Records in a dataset
# # # # #
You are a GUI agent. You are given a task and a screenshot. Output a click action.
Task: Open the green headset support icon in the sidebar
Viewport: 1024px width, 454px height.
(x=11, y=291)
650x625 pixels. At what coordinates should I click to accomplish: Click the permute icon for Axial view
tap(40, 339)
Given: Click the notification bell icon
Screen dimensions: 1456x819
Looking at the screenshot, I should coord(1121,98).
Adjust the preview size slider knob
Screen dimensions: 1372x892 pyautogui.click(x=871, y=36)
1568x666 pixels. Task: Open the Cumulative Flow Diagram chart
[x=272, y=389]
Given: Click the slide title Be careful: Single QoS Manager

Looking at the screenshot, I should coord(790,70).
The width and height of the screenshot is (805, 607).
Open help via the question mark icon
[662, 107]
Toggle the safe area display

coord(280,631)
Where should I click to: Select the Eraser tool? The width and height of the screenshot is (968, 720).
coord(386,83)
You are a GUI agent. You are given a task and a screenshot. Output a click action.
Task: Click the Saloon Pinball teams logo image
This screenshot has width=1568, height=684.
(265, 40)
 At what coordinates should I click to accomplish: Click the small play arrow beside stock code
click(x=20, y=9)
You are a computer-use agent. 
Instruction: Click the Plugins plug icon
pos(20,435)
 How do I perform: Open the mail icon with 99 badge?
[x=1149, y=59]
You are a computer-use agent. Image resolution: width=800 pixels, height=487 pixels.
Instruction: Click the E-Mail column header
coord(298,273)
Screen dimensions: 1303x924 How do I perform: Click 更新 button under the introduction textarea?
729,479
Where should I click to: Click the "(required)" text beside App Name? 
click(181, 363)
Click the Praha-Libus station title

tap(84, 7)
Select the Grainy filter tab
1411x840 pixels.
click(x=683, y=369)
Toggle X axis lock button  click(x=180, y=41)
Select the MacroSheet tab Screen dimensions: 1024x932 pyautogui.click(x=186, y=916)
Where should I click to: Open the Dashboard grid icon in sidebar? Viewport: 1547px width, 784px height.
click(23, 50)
# # # # #
Your objective: Retype the lines starting at the one containing "650x625 pixels. At" and ending at the one containing "coord(280,631)", keeping each one unchanged.

Correct answer:
650x625 pixels. At what coordinates should I click to accomplish: Click the permute icon for Axial view
tap(40, 339)
Given: Click the notification bell icon
Screen dimensions: 1456x819
Looking at the screenshot, I should coord(1121,98).
Adjust the preview size slider knob
Screen dimensions: 1372x892 pyautogui.click(x=871, y=36)
1568x666 pixels. Task: Open the Cumulative Flow Diagram chart
[x=272, y=389]
Given: Click the slide title Be careful: Single QoS Manager

Looking at the screenshot, I should coord(790,70).
The width and height of the screenshot is (805, 607).
Open help via the question mark icon
[662, 107]
Toggle the safe area display

coord(280,631)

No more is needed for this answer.